The dynamin GTPase is known to bundle actin filaments, but the underlying molecular mechanism and physiological relevance remain unclear. Our genetic analyses revealed a function of dynamin in propelling invasive membrane protrusions during myoblast fusion in vivo. Using biochemistry, total internal reflection fluorescence microscopy, electron microscopy and cryo-electron tomography, we show that dynamin bundles actin while forming a helical structure.
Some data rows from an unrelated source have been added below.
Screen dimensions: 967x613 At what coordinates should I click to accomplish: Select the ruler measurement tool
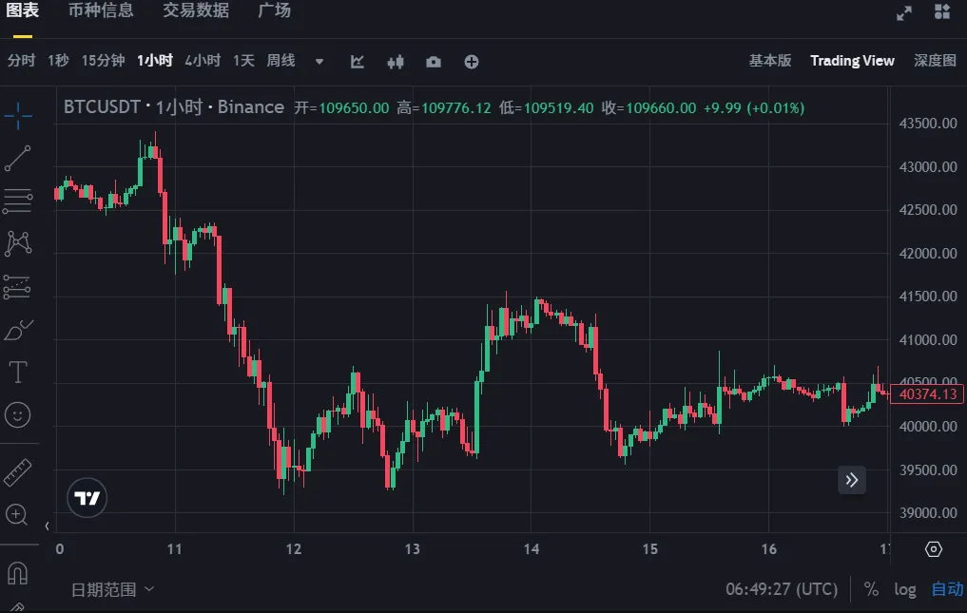coord(19,470)
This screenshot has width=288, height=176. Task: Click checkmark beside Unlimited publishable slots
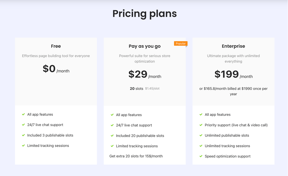(x=201, y=135)
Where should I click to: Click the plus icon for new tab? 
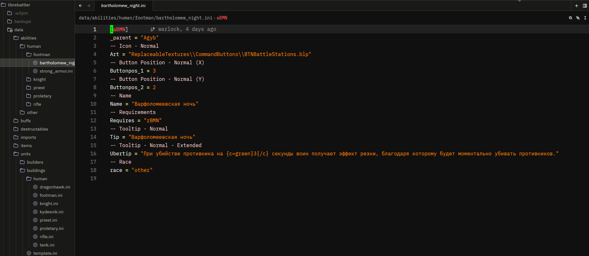point(577,6)

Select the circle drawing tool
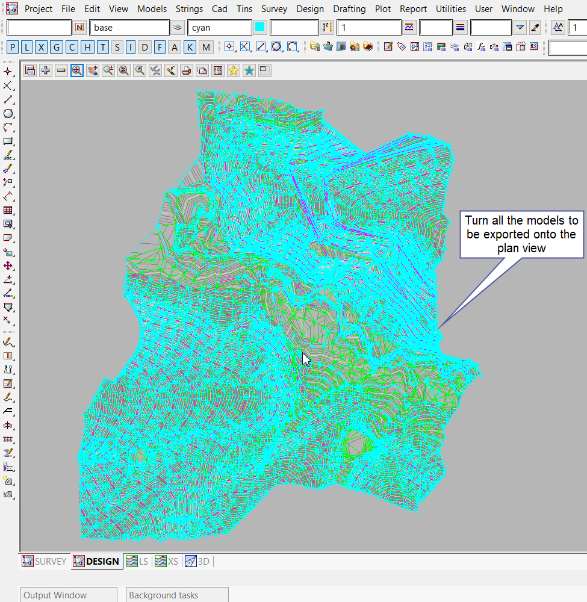click(x=8, y=113)
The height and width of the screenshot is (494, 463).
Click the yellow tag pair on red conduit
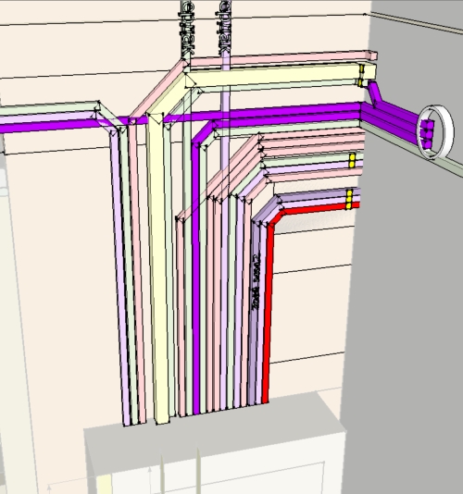point(349,199)
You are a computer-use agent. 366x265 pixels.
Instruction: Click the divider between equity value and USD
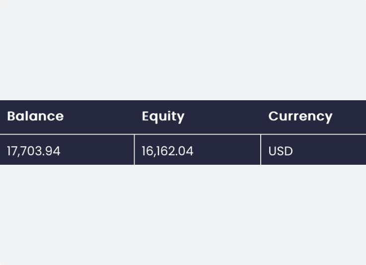click(x=261, y=150)
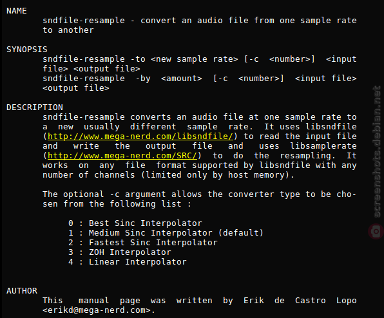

At its full capacity, each dynamin helix captures 12–16 actin filaments on the outer rim of the helix. GTP hydrolysis by dynamin triggers disassembly of fully assembled dynamin helices, releasing free dynamin dimers/tetramers and facilitating Arp2/3-mediated branched actin polymerization. The assembly/disassembly cycles of dynamin promote continuous actin bundling to generate mechanically stiff actin super-bundles. Super-resolution and immunogold platinum replica electron microscopy revealed dynamin along actin bundles at the fusogenic synapse. These findings implicate dynamin as a unique multifilament actin-bundling protein that regulates the dynamics and mechanical strength of the actin cytoskeletal network.

众所周知，发动蛋白 GTP 酶会束缚肌动蛋白丝，但其潜在的分子机制和生理相关性仍不清楚。我们的遗传分析揭示了动力蛋白在体内成肌细胞融合过程中推动侵入性膜突起的功能。使用生物化学、全内反射荧光显微镜、电子显微镜和低温电子断层扫描，我们发现动力蛋白在形成螺旋结构的同时将肌动蛋白束起来。在其最大容量时，每个动力螺旋在螺旋外缘捕获 12-16 条肌动蛋白丝。发动蛋白对 GTP 的水解会触发完全组装的发动蛋白螺旋的分解，释放出游离的发动蛋白二聚体/四聚体，并促进 Arp2/3 介导的支链肌动蛋白聚合。dynamin 的组装/拆卸循环促进连续的肌动蛋白捆绑，以产生机械僵硬的肌动蛋白超束。超分辨率和免疫金铂复制电子显微镜显示融合突触处沿着肌动蛋白束的动力蛋白。这些发现表明动力蛋白是一种独特的多丝肌动蛋白束缚蛋白，可调节肌动蛋白细胞骨架网络的动力学和机械强度。